Meet the Mexican-American Artist Creating Ingenious Works from Toys and Frosting
Yvette Mayorga's pastillage reliefs are included in El Museo del Barrio’s first national survey of contemporary Latinx art
A first-generation Mexican American, Yvette Mayorga reinvents the gilded, decorative pastels of rococo, as well as 17th-century vanitas, with the toys of her youth. In her hands, miniature soldiers and Polly Pocket houses alongside rhinestones and acrylic nails create confectionary tableaux with a distinct feminist perspective. “The color pink is luscious and intriguing because of its gender associations,” she explains on a recent Zoom tour from her Chicago studio. “Pink is a weapon of mass destruction; I live by those words.”

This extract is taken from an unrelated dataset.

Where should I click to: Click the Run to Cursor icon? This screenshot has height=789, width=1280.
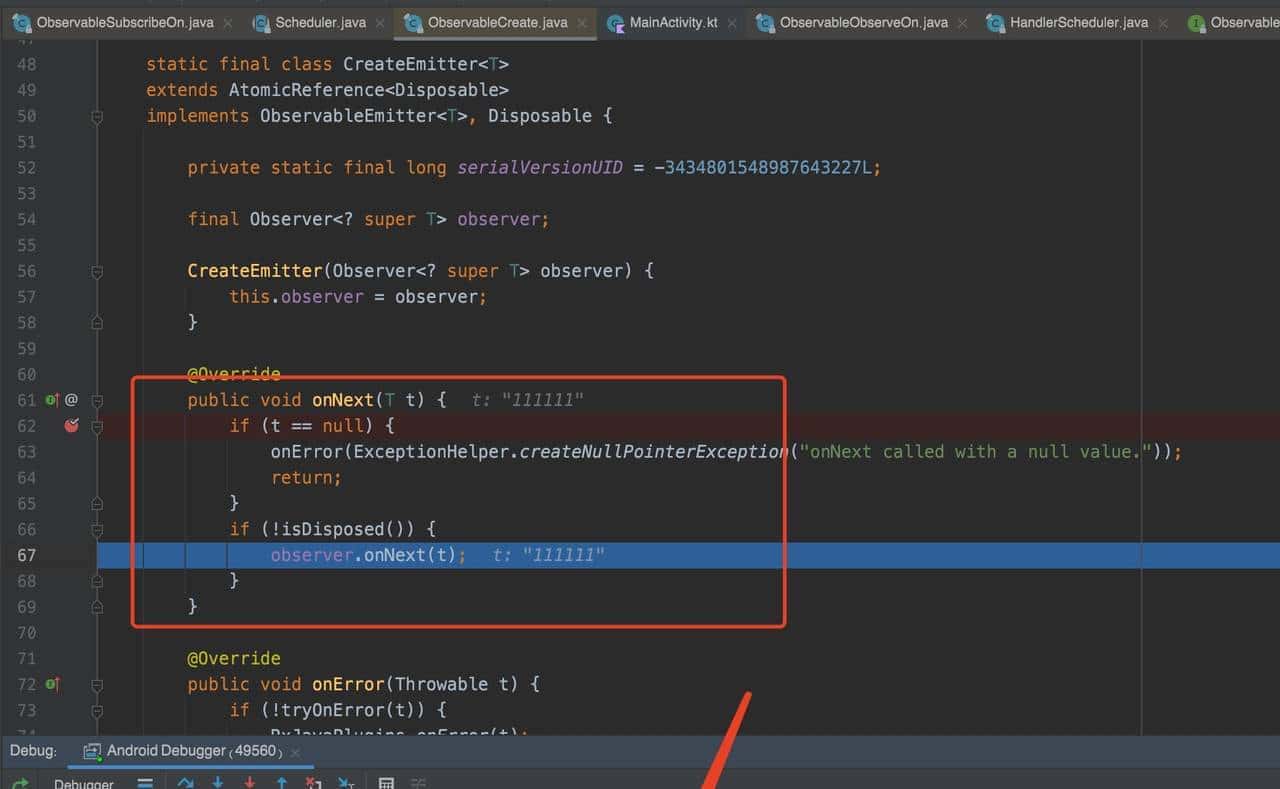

Before quarantine, she was working from a Mana Contemporary studio, building the suite of paintings—which look marvelously like pink and white pastry frosting—included in El Museo del Barrio’s first national survey of contemporary Latinx art, “Estamos Bien—La Trienal 20/21,” on view through September. But when COVID-19 hit, Mayorga had to transport them to her apartment. “I was reminded how I began as an artist and a young person,” she says, “working in my bedroom with whatever material was around me, whether it was nail polish or paint.”
“Pink is a weapon of mass destruction; I live by those words,”
Yvette Mayorga
Early on in her practice, Mayorga used leftover icing from bakeries and traditional baking tools to compose pastillage reliefs and towering sculptures, taking cues from her mother’s cake-decorating labor at the iconic Chicago department store Marshall Field’s in the 1970s. Switching to acrylic paint came after heartbreak, as much of her undergraduate collection—and her original “Monuments” series—contained candy and sugar paste that crumbled in her parents’ garage over time. “I had to think strategically about what I could use to achieve the same materiality as frosting.”
Today, she’s known for a practice that mimics cake design, applying paint to her canvas with piping bags. “Of course, there are gender associations tied to baking,” says Mayorga, who counts Doris Salcedo, Mika Rottenberg, and Kerry James Marshall as inspirations. Among the pieces displayed in the triennial, Mayorga’s work stands out for its reflections on the decadence of the American Dream and the reality of the pandemic. “Through both of these avenues—the color pink and cake decorating—I’m able to have conversations about identity, immigration, and art history.”